The world, from a personal computing standpoint, has progressed to laptops which have a highly utilized hibernate mode, which does not lend itself to leverage available compute cycles, because computers and the human processes that use computers are more efficient.  Laptops are just as powerful as our ‘old’ servers, and so our servers for project use have been relegated solely to the world of academia.

Although, I find extremely interesting, there is an opportunity where grid computing can have life once again, through blog hosted servers.  People who have blogs, which are hosted on servers other than WordPress.com or Google’s Blogger, have lower compute requirements for posting and serving up text and media then traditional apps hosted on web servers.  Hosted bloggers should be able to identify their utilization of their server, and calculate the ability to ‘lend’ server time.  In addition, a WordPress Plugin, for example, may be created as a User Interface, as well as a Boinc application interface.  A web server version of Boinc and a deployment binary package would need to be created and deployed on your web server.  At that point, WordPress APIs crafted as a plugin can be used to invoke the processing. Additional plugins or widgets for WordPress would allow for:

  • A widget on a blog side bar to display the results of a project your site ascribed to for grid computing, such as dynamic, refreshed charts and graphs
  • A plugin to embed short codes on blog pages to derive any information from the Boinc app client hosted on your Web Server.
  • A widget that allows YOUR customers to sign up, and short codes to display your charge back rates for allocation of your data streaming and CPU time.

Any project listed on the GridRepublic, or linked to by the Boinc Client from Berkeley is a potential client for your shared computing resource.  In fact, anyone, such as a game developer looking to lease cloud computing and storage resources may be a client.

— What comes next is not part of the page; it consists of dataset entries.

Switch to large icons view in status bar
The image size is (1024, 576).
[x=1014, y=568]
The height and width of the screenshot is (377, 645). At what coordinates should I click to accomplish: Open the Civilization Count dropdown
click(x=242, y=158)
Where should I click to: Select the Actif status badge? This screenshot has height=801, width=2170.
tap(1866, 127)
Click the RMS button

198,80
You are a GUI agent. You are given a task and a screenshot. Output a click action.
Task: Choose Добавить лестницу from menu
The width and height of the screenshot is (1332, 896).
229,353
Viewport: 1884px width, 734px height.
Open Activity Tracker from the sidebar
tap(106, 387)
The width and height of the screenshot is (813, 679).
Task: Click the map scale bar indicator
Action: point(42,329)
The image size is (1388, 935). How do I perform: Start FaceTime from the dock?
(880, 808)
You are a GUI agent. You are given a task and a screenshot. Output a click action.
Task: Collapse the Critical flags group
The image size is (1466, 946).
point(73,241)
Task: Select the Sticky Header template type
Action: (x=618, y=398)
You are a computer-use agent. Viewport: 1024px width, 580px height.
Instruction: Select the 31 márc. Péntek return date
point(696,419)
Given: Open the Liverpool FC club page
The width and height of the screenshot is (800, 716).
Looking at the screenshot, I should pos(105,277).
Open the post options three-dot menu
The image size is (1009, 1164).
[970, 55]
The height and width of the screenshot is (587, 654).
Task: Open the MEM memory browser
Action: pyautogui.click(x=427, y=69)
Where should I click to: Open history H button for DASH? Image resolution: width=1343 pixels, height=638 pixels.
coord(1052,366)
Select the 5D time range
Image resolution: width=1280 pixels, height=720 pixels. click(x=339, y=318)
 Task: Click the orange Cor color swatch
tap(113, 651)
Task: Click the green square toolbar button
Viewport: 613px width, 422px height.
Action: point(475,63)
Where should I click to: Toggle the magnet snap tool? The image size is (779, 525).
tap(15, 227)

The Boinc client hosted in a web server may, if engineered to parallel process, integrate in a cooperative of web hosted blog sites, for faster computing, and higher revenue margins.  This would be a phase two to the project, dividing up computing requirements to multiple servers.  An open source project for affiliate networking, and even Google Wallet, or coincidentally, PayPal, an Amazon company, may be used collect and then allocate funds based on a charge back formula to ‘affiliate’ web hosted blogs.  And this has never been tried before because?  Comments welcome.